Frequently Asked Questions (FAQs) About Fluoride Supplements
Q: Am I putting my child at risk by giving them fluoride supplements?
A: Fluoride tablets and drops expose your child to systemic fluoride that affects their entire body, not just their teeth. The FDA’s recent review shows that benefits are limited, and the risks include fluorosis during crucial windows of tooth development. Modern studies also link chronic fluoride intake to measurable impacts on cognition, thyroid hormones, and early neurodevelopment.
Q: If fluoride helps prevent cavities, why should I rethink its use?
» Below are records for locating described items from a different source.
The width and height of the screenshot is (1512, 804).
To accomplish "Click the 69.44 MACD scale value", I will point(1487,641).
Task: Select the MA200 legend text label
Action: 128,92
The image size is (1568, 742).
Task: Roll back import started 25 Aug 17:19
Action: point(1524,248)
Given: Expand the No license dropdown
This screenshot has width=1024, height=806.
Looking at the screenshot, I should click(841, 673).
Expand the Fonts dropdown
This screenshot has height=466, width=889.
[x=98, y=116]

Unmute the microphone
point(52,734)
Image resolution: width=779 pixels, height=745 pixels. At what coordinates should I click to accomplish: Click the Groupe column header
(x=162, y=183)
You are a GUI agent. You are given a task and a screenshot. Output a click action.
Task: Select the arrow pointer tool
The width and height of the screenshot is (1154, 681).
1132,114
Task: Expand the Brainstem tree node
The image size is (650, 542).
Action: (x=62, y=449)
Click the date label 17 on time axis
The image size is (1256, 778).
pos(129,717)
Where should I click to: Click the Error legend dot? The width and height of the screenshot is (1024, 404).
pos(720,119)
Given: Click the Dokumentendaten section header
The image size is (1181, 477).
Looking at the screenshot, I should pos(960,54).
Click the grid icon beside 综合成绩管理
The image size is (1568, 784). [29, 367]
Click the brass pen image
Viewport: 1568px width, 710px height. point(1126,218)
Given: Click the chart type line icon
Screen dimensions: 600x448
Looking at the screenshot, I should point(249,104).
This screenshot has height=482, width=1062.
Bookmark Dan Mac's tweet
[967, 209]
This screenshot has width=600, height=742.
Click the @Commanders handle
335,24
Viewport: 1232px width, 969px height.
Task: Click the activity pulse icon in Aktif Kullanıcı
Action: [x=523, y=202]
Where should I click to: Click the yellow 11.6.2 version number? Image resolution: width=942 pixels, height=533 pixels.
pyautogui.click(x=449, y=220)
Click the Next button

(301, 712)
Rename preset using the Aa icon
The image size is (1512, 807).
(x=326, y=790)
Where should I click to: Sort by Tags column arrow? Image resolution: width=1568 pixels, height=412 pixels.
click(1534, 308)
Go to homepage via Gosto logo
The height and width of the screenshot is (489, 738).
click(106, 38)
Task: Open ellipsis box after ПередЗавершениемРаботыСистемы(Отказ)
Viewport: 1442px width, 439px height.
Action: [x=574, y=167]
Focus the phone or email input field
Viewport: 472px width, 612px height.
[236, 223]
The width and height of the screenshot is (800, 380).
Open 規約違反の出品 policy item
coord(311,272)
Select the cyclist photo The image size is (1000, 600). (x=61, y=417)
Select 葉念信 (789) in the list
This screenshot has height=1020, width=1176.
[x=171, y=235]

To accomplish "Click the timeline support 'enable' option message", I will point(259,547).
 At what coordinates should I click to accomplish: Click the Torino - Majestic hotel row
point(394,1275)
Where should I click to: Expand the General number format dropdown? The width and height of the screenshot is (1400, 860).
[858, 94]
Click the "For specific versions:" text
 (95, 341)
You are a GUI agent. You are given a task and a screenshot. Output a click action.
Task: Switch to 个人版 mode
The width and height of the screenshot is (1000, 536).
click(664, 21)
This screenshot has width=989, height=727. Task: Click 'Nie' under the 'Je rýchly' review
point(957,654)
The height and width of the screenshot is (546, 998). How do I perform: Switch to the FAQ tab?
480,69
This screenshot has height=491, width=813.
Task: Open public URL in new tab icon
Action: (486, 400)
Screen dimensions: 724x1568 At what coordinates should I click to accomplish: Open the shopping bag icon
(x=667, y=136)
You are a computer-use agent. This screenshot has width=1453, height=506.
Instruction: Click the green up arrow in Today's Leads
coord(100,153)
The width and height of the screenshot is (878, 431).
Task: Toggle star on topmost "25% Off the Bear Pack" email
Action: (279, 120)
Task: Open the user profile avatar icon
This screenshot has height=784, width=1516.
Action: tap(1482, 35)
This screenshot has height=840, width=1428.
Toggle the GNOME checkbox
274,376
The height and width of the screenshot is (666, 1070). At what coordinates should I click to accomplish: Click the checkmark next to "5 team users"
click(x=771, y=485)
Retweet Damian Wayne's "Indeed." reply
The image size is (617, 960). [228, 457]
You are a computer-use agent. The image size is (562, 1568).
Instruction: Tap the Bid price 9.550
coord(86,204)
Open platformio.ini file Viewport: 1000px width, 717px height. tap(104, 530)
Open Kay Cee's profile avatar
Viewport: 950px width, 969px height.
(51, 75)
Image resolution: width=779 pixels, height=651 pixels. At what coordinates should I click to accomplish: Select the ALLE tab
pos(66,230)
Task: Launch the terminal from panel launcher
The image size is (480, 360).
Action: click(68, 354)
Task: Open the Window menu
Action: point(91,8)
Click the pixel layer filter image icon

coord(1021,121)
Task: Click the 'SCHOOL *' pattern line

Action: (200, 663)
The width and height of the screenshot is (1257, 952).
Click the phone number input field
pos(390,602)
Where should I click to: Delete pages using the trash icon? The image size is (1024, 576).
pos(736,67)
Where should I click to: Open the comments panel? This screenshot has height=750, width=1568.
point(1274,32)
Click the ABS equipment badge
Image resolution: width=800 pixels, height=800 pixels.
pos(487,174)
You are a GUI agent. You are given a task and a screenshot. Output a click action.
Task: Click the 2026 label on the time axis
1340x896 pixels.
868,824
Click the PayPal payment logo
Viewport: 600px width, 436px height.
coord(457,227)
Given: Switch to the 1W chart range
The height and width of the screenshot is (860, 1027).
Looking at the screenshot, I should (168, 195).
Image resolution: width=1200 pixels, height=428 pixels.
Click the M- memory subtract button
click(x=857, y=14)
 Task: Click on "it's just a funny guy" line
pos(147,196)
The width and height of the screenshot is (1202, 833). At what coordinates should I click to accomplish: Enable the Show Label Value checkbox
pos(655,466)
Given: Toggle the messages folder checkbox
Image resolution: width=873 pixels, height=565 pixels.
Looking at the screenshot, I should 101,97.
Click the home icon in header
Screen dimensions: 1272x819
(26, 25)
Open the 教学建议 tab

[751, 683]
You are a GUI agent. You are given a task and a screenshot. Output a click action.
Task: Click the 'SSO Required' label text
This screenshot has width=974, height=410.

A: Many of the studies showing cavity reduction come from older research with limitations the latest Cochrane review highlights, including low certainty ratings and inconsistent reporting. Fluoride also accumulates in your body over time, and long-term exposure has been linked to neurological changes, thyroid disruption, skeletal effects, and impacts on fetal organ development. Your family deserves a dental strategy that supports oral health without these systemic risks.
Q: Should I filter my tap water if my community fluoridates its supply?
A: Using a filtration system that specifically targets fluoride lowers your exposure substantially. Standard carbon filters do not remove fluoride, so choosing a system engineered for this purpose helps reduce what you drink and cook with each day. Adding filtration to showers and bath water further limits absorption through your skin.
Q: How do I know if my child really needs fluoride for their teeth?
A: Clinicians often rely on standard dosing charts rather than a full review of a child’s actual risk factors. Before agreeing to a supplement, ask your clinician to explain their reasoning, confirm your local water fluoride level, and discuss alternatives such as dietary changes and improved brushing routines. These approaches support oral health without systemic exposure.
Q: What should I do if my dentist insists fluoride is safe?
A: You have the right to review evidence and make informed decisions for yourself and your family. Asking your dentist to explain the specific benefit they expect from chronic fluoride use and requesting alternatives encourages a more individualized approach. Pointing to updated federal assessments and recent research often opens the door to a more balanced discussion.